On 13.04.2018 14:38, Michal Hocko wrote:
> On Fri 13-04-18 14:29:11, Kirill Tkhai wrote:
>> On 13.04.2018 14:20, Michal Hocko wrote:
>>> On Fri 13-04-18 14:06:40, Kirill Tkhai wrote:
>>>> On 13.04.2018 14:02, Michal Hocko wrote:
>>>>> On Fri 13-04-18 12:35:22, Kirill Tkhai wrote:
>>>>>> On 13.04.2018 11:55, Michal Hocko wrote:
>>>>>>> On Thu 12-04-18 17:52:04, Kirill Tkhai wrote:
>>>>>>> [...]
>>>>>>>> @@ -4471,6 +4477,7 @@ mem_cgroup_css_alloc(struct cgroup_subsys_state 
>>>>>>>> *parent_css)
>>>>>>>>        return &memcg->css;
>>>>>>>>  fail:
>>>>>>>> +      mem_cgroup_id_remove(memcg);
>>>>>>>>        mem_cgroup_free(memcg);
>>>>>>>>        return ERR_PTR(-ENOMEM);
>>>>>>>>  }
>>>>>>> The only path which jumps to fail: here (in the current mmotm tree) is 
>>>>>>>         error = memcg_online_kmem(memcg);
>>>>>>>         if (error)
>>>>>>>                 goto fail;
>>>>>>> AFAICS and the only failure path in memcg_online_kmem
>>>>>>>         memcg_id = memcg_alloc_cache_id();
>>>>>>>         if (memcg_id < 0)
>>>>>>>                 return memcg_id;
>>>>>>> I am not entirely clear on memcg_alloc_cache_id but it seems we do clean
>>>>>>> up properly.
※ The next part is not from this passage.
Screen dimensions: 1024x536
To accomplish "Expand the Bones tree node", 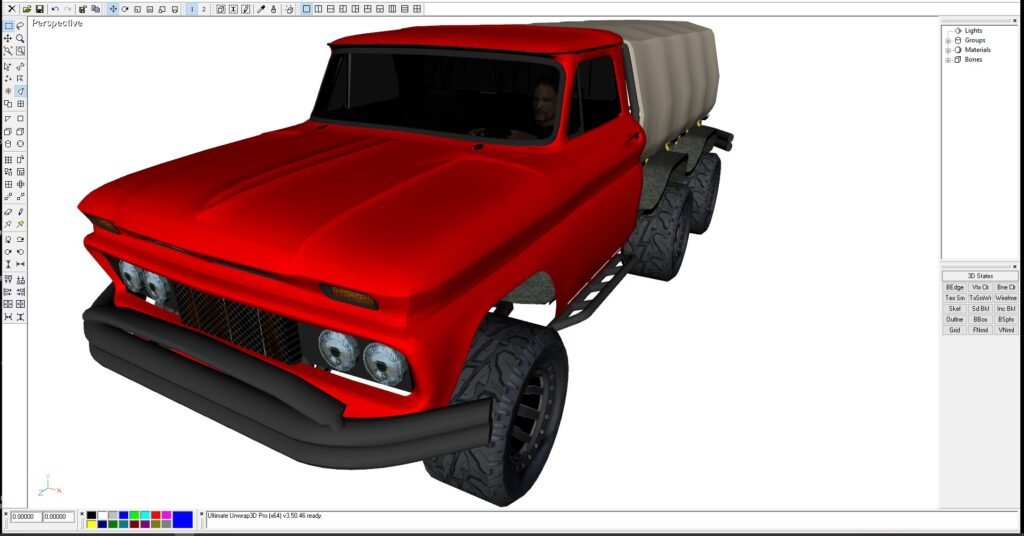I will pyautogui.click(x=948, y=60).
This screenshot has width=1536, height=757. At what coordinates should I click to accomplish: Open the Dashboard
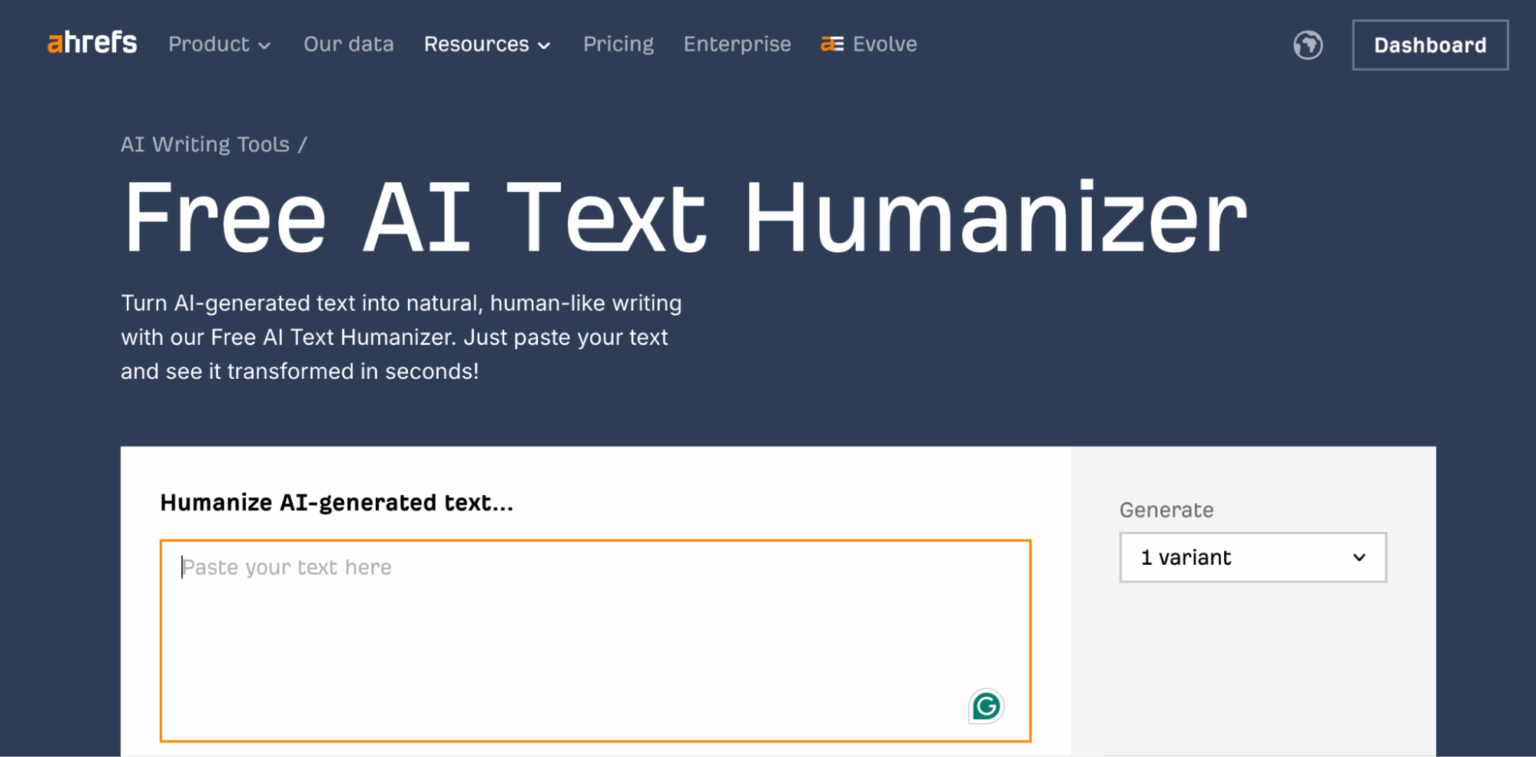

Or am I missing something?
>>>>>> memcg_alloc_cache_id() may allocate a lot of memory, in case of the 
>>>>>> system reached
>>>>>> memcg_nr_cache_ids cgroups. In this case it iterates over all LRU lists, 
>>>>>> and double
>>>>>> size of every of them. In case of memory pressure it can fail. If this 
>>>>>> occurs,
>>>>>> mem_cgroup::id is not unhashed from IDR and we leak this id.
>>>>> OK, my bad I was looking at the bad code path. So you want to clean up
>>>>> after mem_cgroup_alloc not memcg_online_kmem. Now it makes much more
>>>>> sense. Sorry for the confusion on my end.
>>>>> Anyway, shouldn't we do the thing in mem_cgroup_free() to be symmetric
>>>>> to mem_cgroup_alloc?
>>>> We can't, since it's called from mem_cgroup_css_free(), which doesn't have 
>>>> a deal
>>>> with idr freeing. All the asymmetry, we see, is because of the trick to 
>>>> unhash ID
>>>> earlier, then from mem_cgroup_css_free().
>>> Are you sure. It's been some time since I've looked at the quite complex
>>> cgroup tear down code but from what I remember, css_free is called on
>>> the css release (aka when the reference count drops to zero). 
>>> mem_cgroup_id_put_many
>>> seems to unpin the css reference so we should have idr_remove by the
>>> time when css_free is called. Or am I still wrong and should go over the
>>> brain hurting cgroup removal code again?
>> mem_cgroup_id_put_many() unpins css, but this may be not the last reference 
>> to the css.
>> Thus, we release ID earlier, then all references to css are freed.
> Right and so what. If we have released the idr then we are not going to
> do that again in css_free. That is why we have that memcg->id.id > 0
> check before idr_remove and memcg->id.id = 0 for the last memcg ref.
> count. So again, why cannot we do the clean up in mem_cgroup_free and
> have a less confusing code? Or am I just not getting your point and
> being dense here?

We can, but mem_cgroup_free() called from mem_cgroup_css_alloc() is unlikely 
The likely case is mem_cgroup_free() is called from mem_cgroup_css_free(), where
this idr manipulations will be a noop. Noop in likely case looks more confusing
for me.

Less confusing will be to move

        memcg->id.id = idr_alloc(&mem_cgroup_idr, NULL,
                                 1, MEM_CGROUP_ID_MAX,

into mem_cgroup_css_alloc(). How are you think about this?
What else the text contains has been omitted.